Ina Fried

Recent Posts by Ina Fried

Grokr Raises Another $2.4 Million in Quest to Bring Google-Now-Like Service to iOS

For the past couple of years, Srivats Sampath has quietly been trying to redefine search for the mobile device.

“Traditional Web search makes you work hard for your information,” the former McAfee.com CEO told AllThingsD in an interview this week. “It’s almost like the DOS prompt.”

That’s a luxury people can afford when sitting at a computer and keyboard. But phones, Sampath said, have small screens and virtual keyboards, necessitating a better option.

Enter Grokr, Sampath’s Sunnyvale-based start-up that aims to deliver information before someone even knows they need it. Think of it as Google Now on steroids, focused on Apple devices.

“The future of search is not about searching,” Sampath said. “Information that we will need will just find us. Search transitions into this virtual mind reader and tells you things before you need to ask.”

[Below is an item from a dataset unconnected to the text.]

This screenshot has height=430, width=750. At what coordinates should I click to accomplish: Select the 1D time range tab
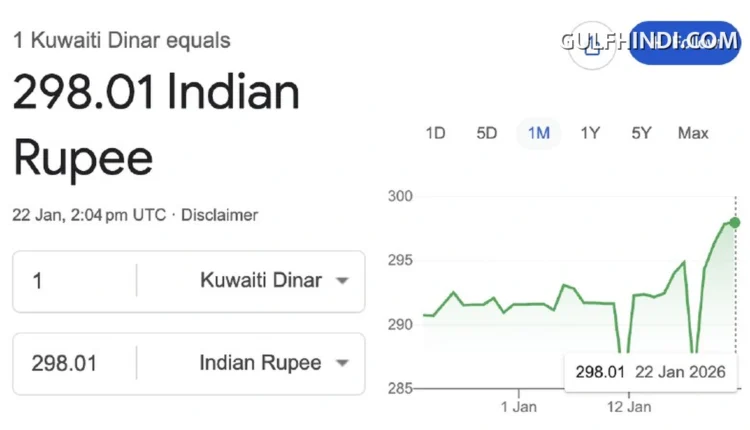[435, 133]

Sampath, who also previously worked at U.S. Venture Partners, Mercora and Netscape, said the app will be able to do things like let you know if the band you’re listening to is coming to town, or if there is a delay on the roads you typically take to work.

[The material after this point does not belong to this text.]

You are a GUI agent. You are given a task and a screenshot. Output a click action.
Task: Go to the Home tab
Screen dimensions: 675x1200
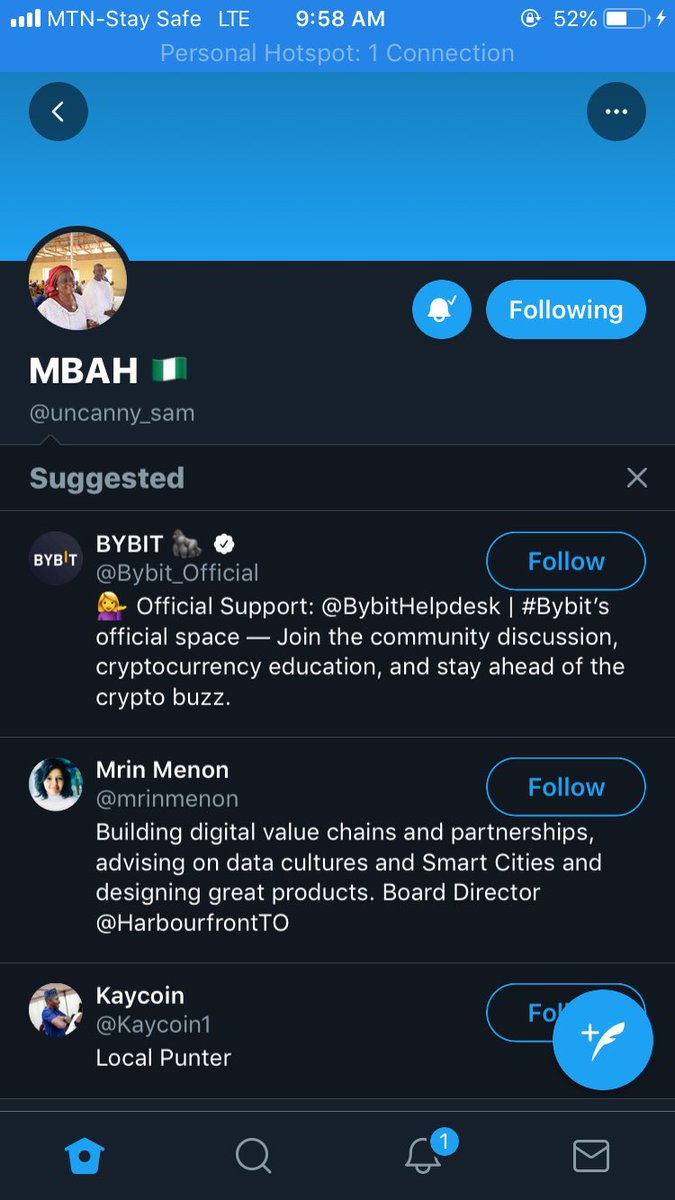pyautogui.click(x=84, y=1156)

Grokr is revealing Friday that it has raised a further $2.4 million in funding to finance its effort. Backers including NEA, U.S. Venture Partners, Triple Point Ventures and Lerer Ventures have so far pumped $4.2 million into the company.

Its product, an iPhone app, is still in private testing, with a public release slated for later this year.

Some of the information it locates will be pushed automatically, while less urgent matters will appear only when the app is opened. The goal is to be “just noisy enough,” Sampath said. Likewise, the company will have to strike a balance between fetching information a person might want and not draining the battery by constantly pinging a server.

Sampath gets that in tackling search, even mobile search, the company will necessarily be putting itself in competition with Google and Microsoft, among others. But he’s not shying away from the challenge.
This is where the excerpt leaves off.